Waterlow had all his family painted by well known artists of the day. He himself sat to Alma-Tadema, his mother to Arthur Hacker his wife to William Holyoake, and his elder daughter, Elsa, to A.S. Cope. Phillis had already been drawn in pastel by Marianne Stokes when she sat for the present portrait, which seems to have completed the series. It is undoubtedly one of Waterhouse's best, conveying with great economy of means the fragile personality of a girl at the 'awkward age', standing self consciously in what is. perhaps, her first 'grown up' dress.

Such a touching evocation of teenage gauchness could hardly fail to make is mark with contemporary critics. F.G. Stephens, reviewing the RA exhibition in the Athenaeum, wrote: 'A pretty and tasteful portrait of a child in white, standing against a blue curtain. is, though rather rough, very sweet and true'. A.L. Baldry went further when describing the Waterlow collection in the Studio four years later. Of all the family portraits, he wrote, this was 'the most delightful, and the most persuasive by its beauty of treatment and exquisite appreciation of character ... it is marked ... by a sense of the grace and delicacy of childhood and by a knowledge of youthful individuality that hardly any other painter of our times can be said to possess. Not the least of the merits of the picture is its perfect simplicity ... [It) can, without any exaggeration of praise. be called a masterpiece'. It must have been partly on the strength of this portrait that Waterhouse was elected a full Academician in 1895.

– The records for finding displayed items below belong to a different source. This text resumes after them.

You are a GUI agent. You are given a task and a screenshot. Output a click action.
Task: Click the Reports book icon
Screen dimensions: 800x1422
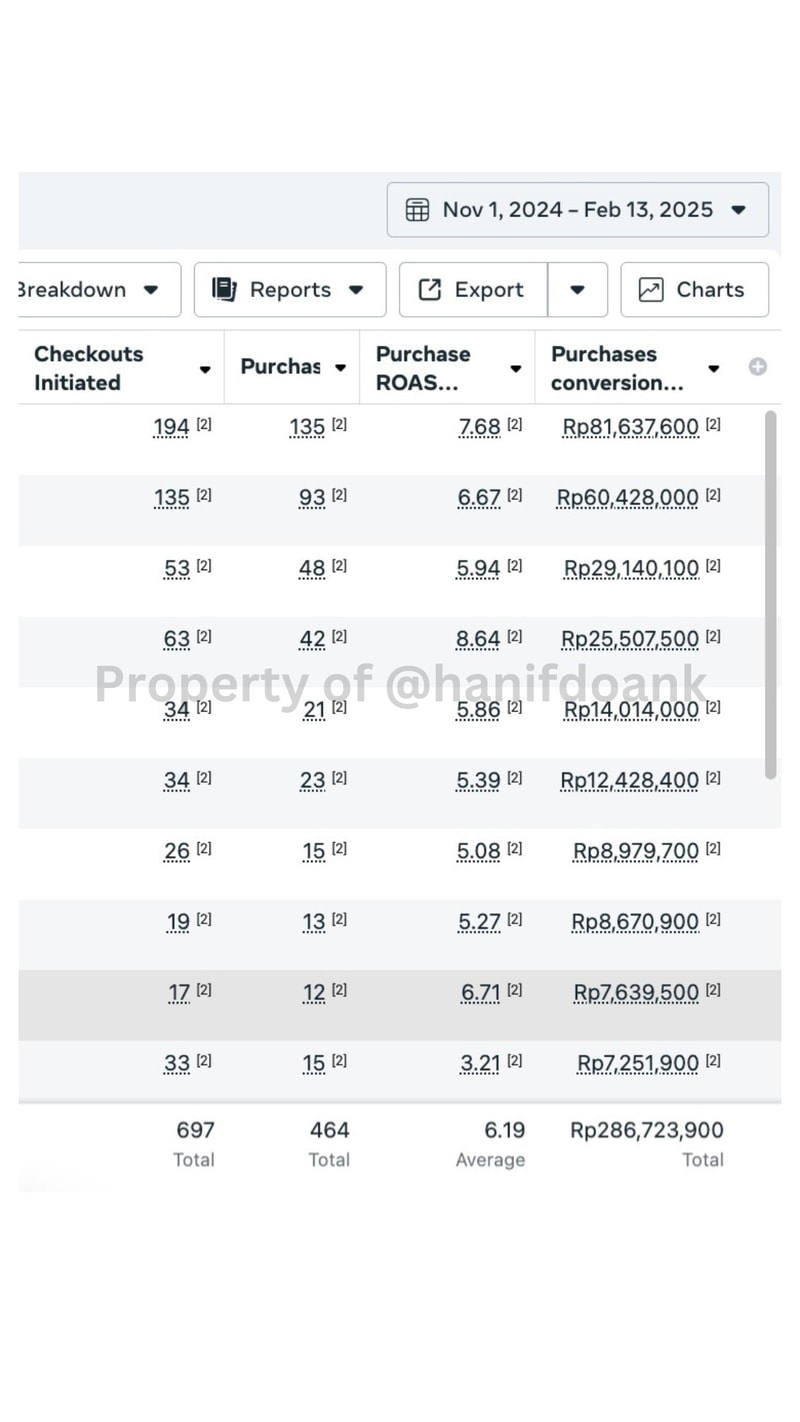pyautogui.click(x=224, y=290)
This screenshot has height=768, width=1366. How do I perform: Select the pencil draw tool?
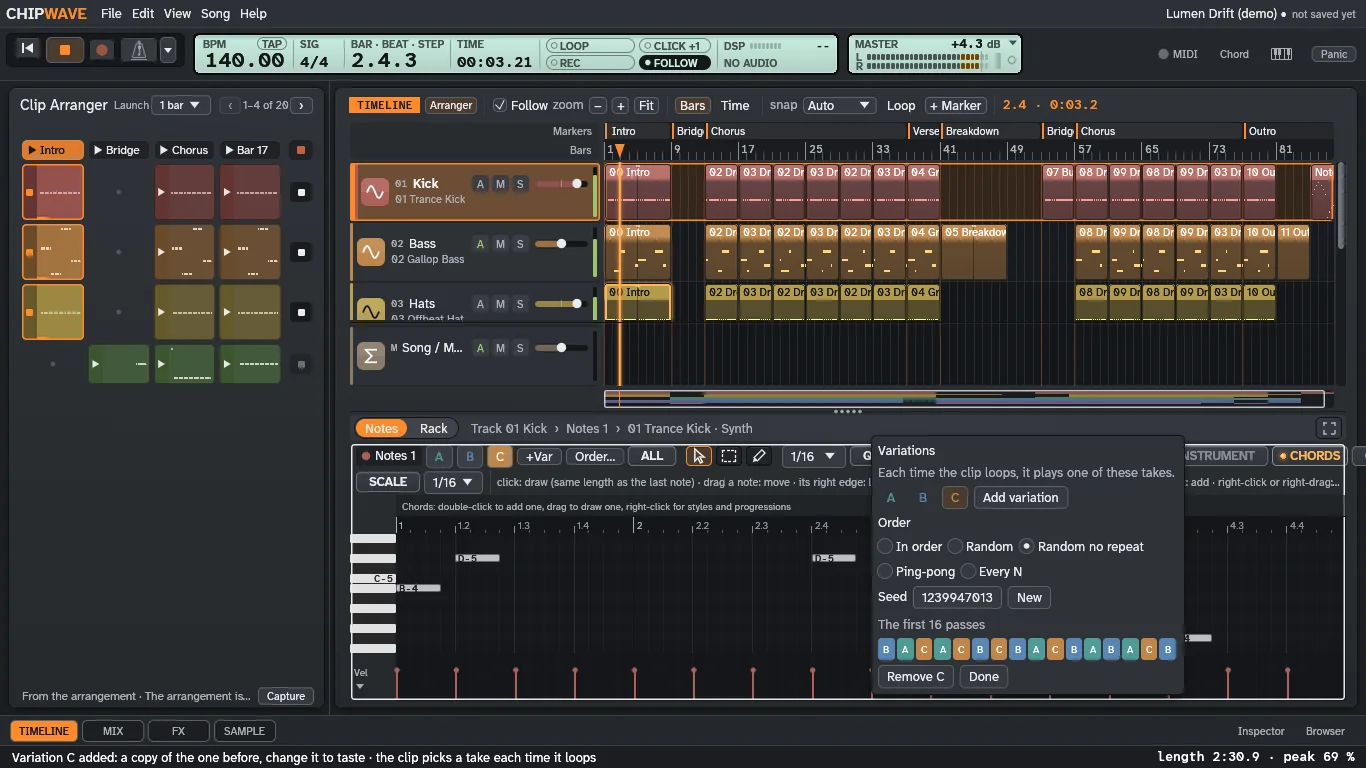759,456
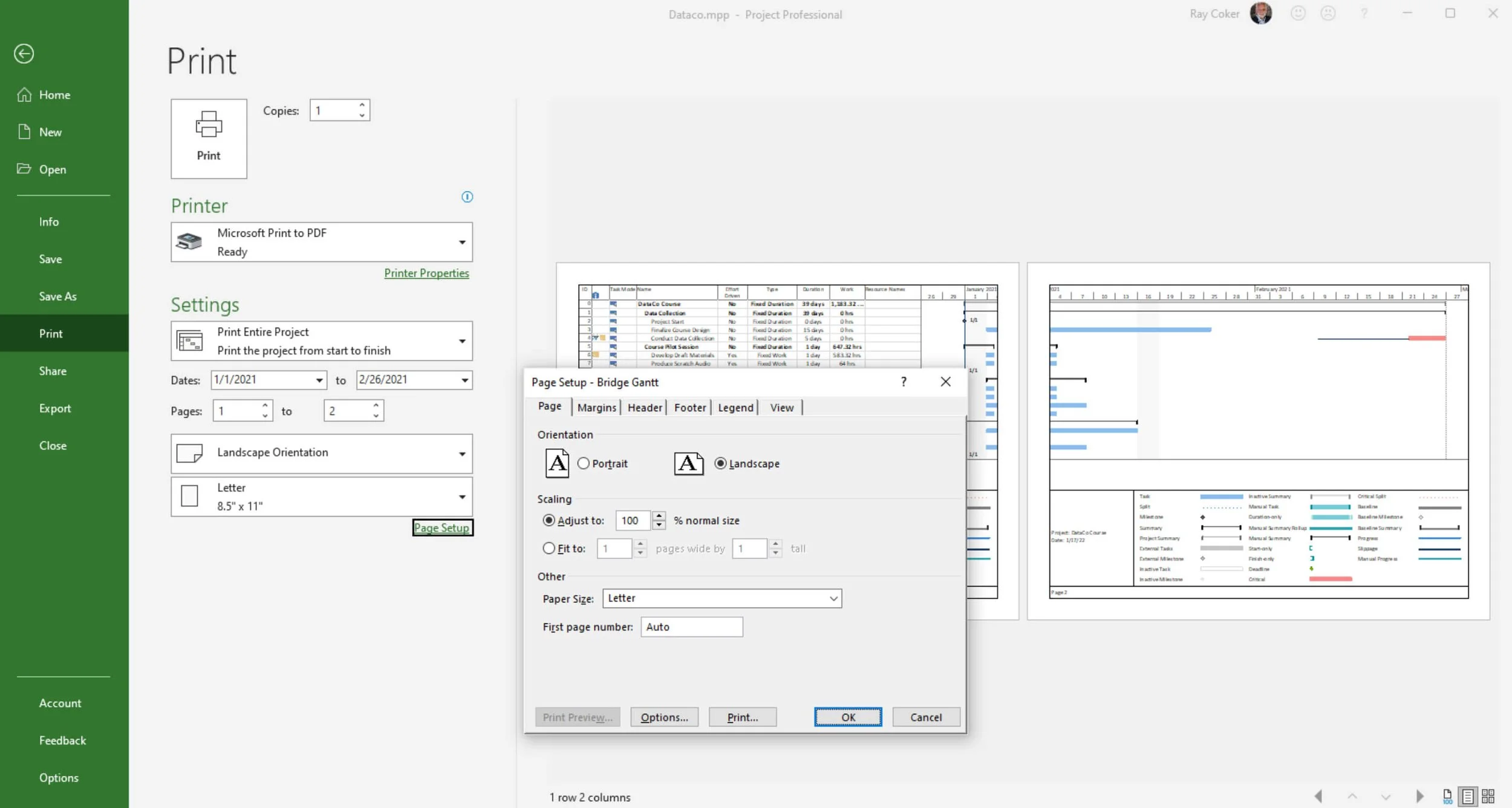Switch to multiple pages view icon
1512x808 pixels.
(1488, 796)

For all the picture's psychological insight, there are no echoes here of Sargent. The whole object of Waterhouse's portraiture was to present a quiet, reflective picture of femininity in keeping with his particular brand of late Pre-Raphaelitism. It is as if he consciously presents an alternative to Sargent's brio and sophistication, leaving J.J. Shannon and his like to follow this line; and no doubt it was precisely his sober yet romantic approach that appealed to the Hendersons and others who went to him as sitters.

On the other hand, the picture does seem to cast a glance at Sargent's fellow American, Whistler, both in its conception as a little white girl', an image Whistler had defined so memorably as long ago as the 1860s, and in its evocation of the vulnerability of childhood, a theme that Whistler repeatedly explored in his later portraiture. Yet the influence of Whistler need not be overstressed. By the mid 1890s the virginal figure in white had become something of a cliche in international Symbolist painting and Waterhouse's contribution to the genre has many parallells. In England the supreme example is Burne-Jones portrait of Lady Windsor (private collection), in which this leading 'Soul', clad in a simple white dress which she can seldom have worn in real life, is seen standing in a mysterious marble hall. It is at least worth noting that this extraordinary image, the ultimate Symbolist portrait and pictorial critique of Sargentian values, was exhibited at the New Gallery in 1895, the came year that Waterhouse showed this picture at the Academy. However, although Lady Windsor had been on the easel for some years, there is no evidence to suggest that Waterhouse had seen it before it appeared in public.

Estimate: £70.000-100,000

2 comments:

Lancerika said...

Such exquisite work,
love the delicate feel..
a wonderful post about one of my favourite pre-raphaelite
artists..

Hermes said...

Thank you.This is such a lovely work.